This kind of prayer—where young people deprive themselves of the earthly, and are so enmeshed in Bickle’s end-times theology that they can think of nothing else—is the weapon in spiritual warfare against Satan. “The enemy,” added Antoine, “has crept in unaware in our schools and universities, even in the world at large. We have not stood up. Even taking prayer out of schools, taking the Ten Commandments. He wants to remove everything that is godly. But God has called us to rise up and say it has to stop… they’ve already ruled ‘In God We Trust’ off of money. The enemy is doing all these things to bombard us. But we’ve got to do like this, we’ve got to stand back up.”
Joshua Tombley, a 19-year-old wearing jeans and a T-shirt and sporting just a few sprouts of facial hair, cheerfully discussed the end-times scenario as a marriage, linking it to Judaism. (All day, Jews were exhorted to discover Jesus.) “The church is the bride of Christ, and Jesus is the bridegroom,” said Tombley, who was passing out business cards advertising a House of Prayer, unaffiliated with Engle, in Newport News, Virginia. “In Jewish culture, you had to spend a year or more in your father’s house before you could actually get married… So God will send back Jesus to get his bride as in Jewish custom, as Jews, as Hebrews did for thousands of years, that custom was the tradition that God is working in now.”
“My theology is the Lord says ‘be ye ready when I come,’” added Antoine. “We have to be prepared, we should always be ready.”
Engle unabashedly credits prayer for George W. Bush’s presidency and his subsequent appointment of Supreme Court Justices who upheld the ban on so-called “partial-birth abortion.” “The praying church deals with the demonic realm, so that God raises up one and brings down the other,” Engle said in a recent video on The Call’s Web site, explaining how prayer proved victorious over satanic forces in the spiritual warfare of an election, adding, “I directly attribute [Bush’s election] to the prayers of the saints.”

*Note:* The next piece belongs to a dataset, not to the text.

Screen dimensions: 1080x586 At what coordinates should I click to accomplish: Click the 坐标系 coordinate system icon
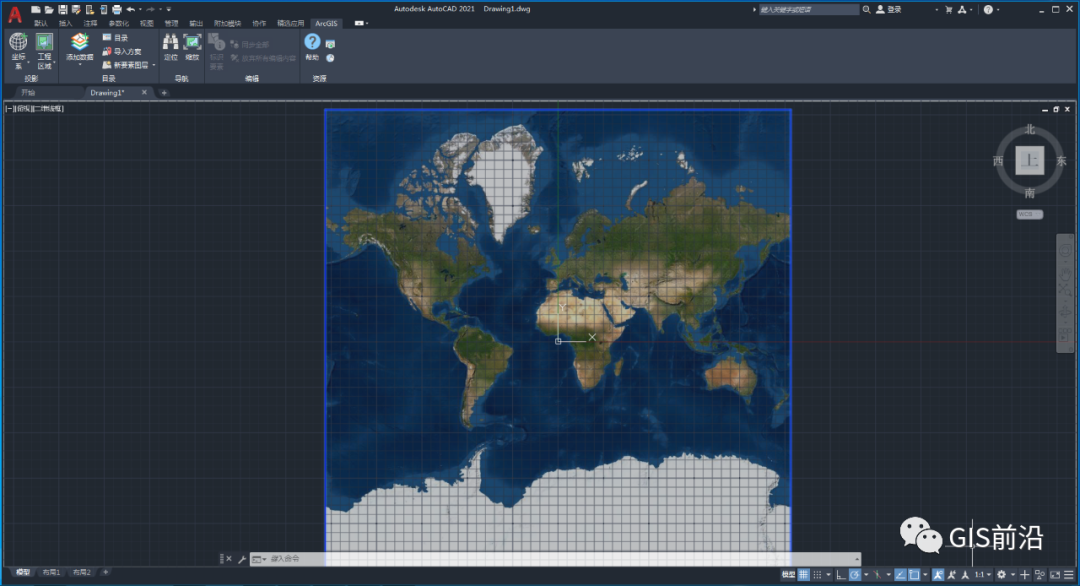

Young people at his House of Prayer, said Engle, had been praying about judges for three years when Sandra Day O’Connor retired and William Rehnquist died. As if to prove to his acolytes that their prayer and fasting is not in vain, Engle maintains that their prayers and prophecies shaped the Supreme Court. “One of the young ladies had a dream,” Engle asserted, “that a man named John Roberts would be the next Chief Justice of the Supreme Court.” He beams with pride. “Don’t you think those kids were baptized with confidence? Their prayers, I believe, were literally moving a king to appoint a justice who has now led a court that has banned partial-birth abortion. Don’t tell me prayer doesn’t shape a nation.”
In one of several laudatory e-mails about Palin, Engle recently began to label Obama as Satan more explicitly. “The ideological beast of Obama’s worldview has been drawn out of its lair and now stands naked and exposed by Palin’s compassion and conviction. The beast,” he continued, “is hunting our children, our nation’s destiny, and us. The rage of the media against Palin simply further exposes the moral bankruptcy, bigotry, and lack of compassion of liberalism.”
Engle insists that he, an ardent foe of abortion, and not Obama, is MLK’s ideological heir. He likened the media to segregationists, calling them “Obama’s court prophets… Selma’s new sheriffs of the South beating the new heirs of the civil rights movement—the millions of unborn children attacked in the womb.” But despite his militant exhortation to go to war with fellow Americans, his followers see a divine hand. “I think,” said Tombley, “he’s chosen by God to do what he’s doing right now.”